Accurate MP2-based force fields predict hydration free energies for simple alkanes and alcohols in good agreement with experiments

Abstract

Force fields for four small molecules, methane, ethane, methanol, and ethanol, were created by force matching MP2 gradients computed with triple-zeta-quality basis sets using the Adaptive Force Matching method. Without fitting to any experimental properties, the force fields created were able to predict hydration free energies, enthalpies of hydration, and diffusion constants in excellent agreements with experiments. The root mean square error for the predicted hydration free energies is within 1 kJ/mol of experimental measurements of Ben-Naim et al. [J. Chem. Phys. 81(4), 2016-2027 (1984)]. The good prediction of hydration free energies is particularly noteworthy, as it is an important fundamental property. Similar hydration free energies of ethane relative to methane and of ethanol relative to methanol are attributed to a near cancellation of cavitation penalty and favorable contributions from dispersion and Coulombic interactions as a result of the additional methyl group.

FIG. 1.

Distribution of hydrogens of methane (left) and of water molecules (right) for dimers extracted from a liquid simulation. Water has been translated to the same C–O distance without changing its relative orientation. Hydrogen atoms are depicted as gray, carbon is depicted as teal, and oxygen is depicted as red. (a) Methane appears isotropic, while water exhibits preferential hydrogen locations. (b) Rotated view showing the region of lowest hydrogen density around water oxygen, which is nearest to methane. (c) Methane hydrogen distribution depicted as purely isotropic, while distribution of water hydrogen represented by the transparent isosurface. Four proposed water orientations, ω1–ω4, are shown.

FIG. 2.

Potential energy scans along the C–O axis of representative methane–water dimer configurations. Scans are performed for two methane orientations for each water orientation, ω1, ω2, and ω3, as described in the text. Percentages of liquid population represented by each orientation of water are given by the bar below the plots.

FIG. 3.

Atom types used for methane, ethane, methanol, and ethanol models.
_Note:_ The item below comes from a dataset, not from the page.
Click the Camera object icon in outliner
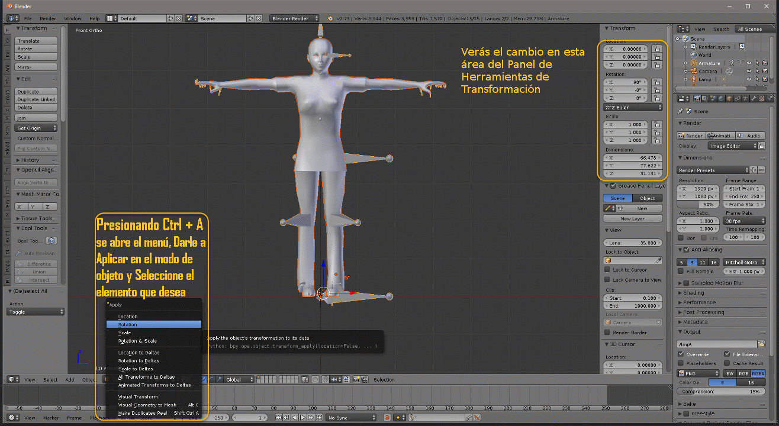The height and width of the screenshot is (426, 779). coord(694,72)
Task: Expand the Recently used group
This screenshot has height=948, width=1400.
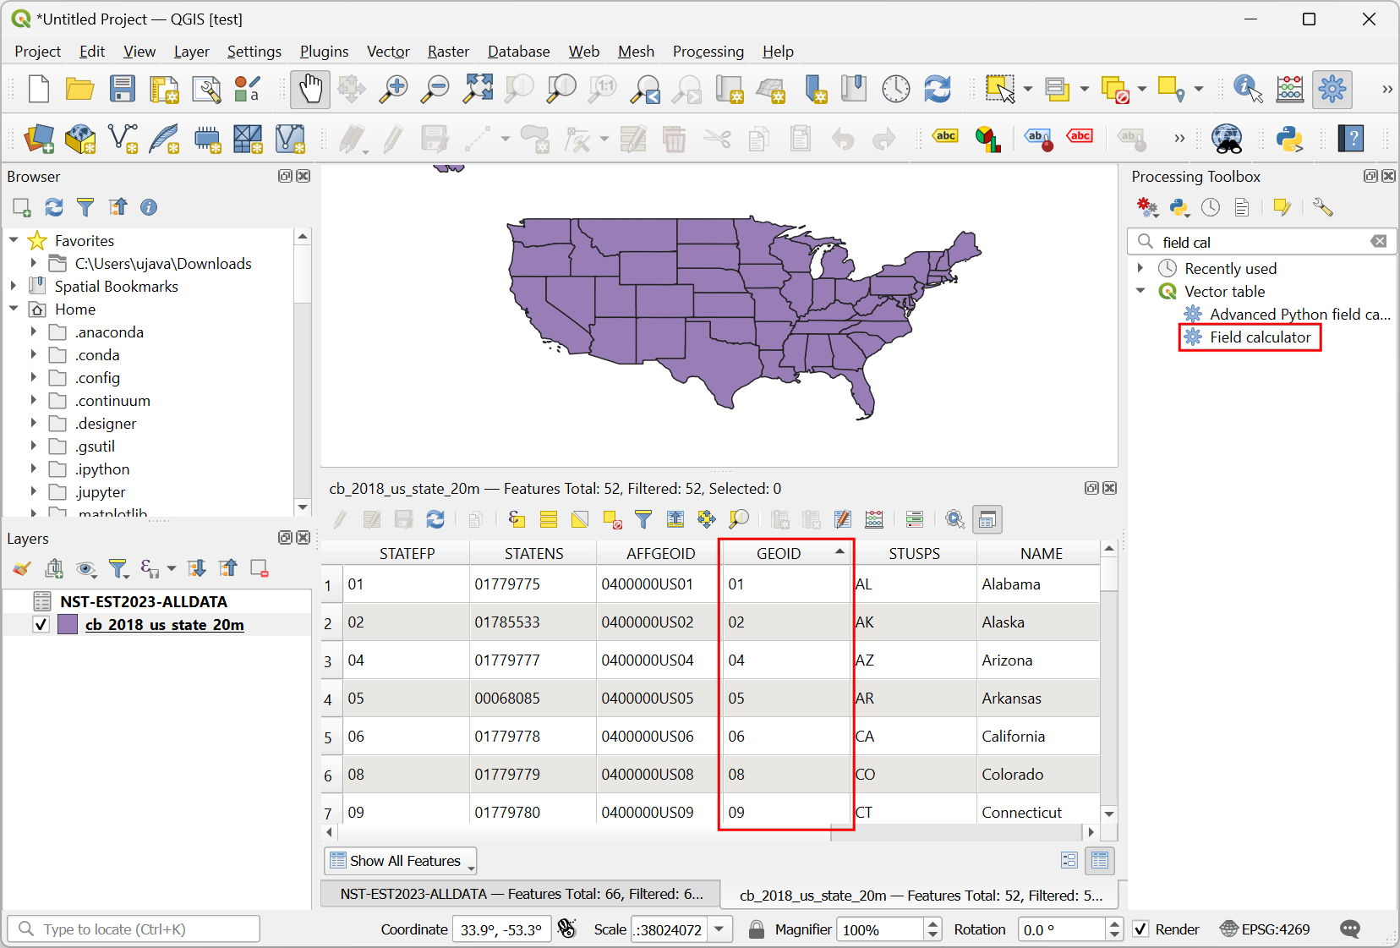Action: (x=1140, y=268)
The same atom types in different molecules carry different parameters in our force fields.

FIG. 4.

Scatter plot comparing fitted and SAPE E₂ dispersion energies with and without the C₈/r⁸ term. Inclusion of the C₈/r⁸ term was not found to reduce the RMSE of the fit sufficiently to justify the inclusion in the FF’s dispersion model.

FIG. 5.

Radial distribution functions of water hydrogen (dashed lines and right ordinate axis) and water oxygen (solid lines and left ordinate axis) around the aliphatic carbons of AFM methane, ethane, methanol, and ethanol.

FIG. 6.

Radial distribution functions of water hydrogen (dashed lines and right ordinate axis) and water oxygen (solid lines and left ordinate axis) around the hydroxyl oxygen of AFM methanol (purple curves) and ethanol (green curves).

FIG. 7.

Comparison of experimental (black) and computed (blue) methane–water RDFs. Both RDFs are measured at 145 bars and 291 K.

FIG. 8.

Comparison of experimental (black) and computed (blue) methanol–water RDFs. Both RDFs are measured near 1 bar at 293 K.

FIG. 9.

Vibrational spectra of all aqueous solutes. Frequency scaling corrections for MP2/aug-cc-pVTZ were applied to all AFM spectra according to the literature. Experimental Raman spectra are shown in black for methane, methanol, ethane, and ethanol. Peak intensities have been scaled arbitrarily to aid viewing.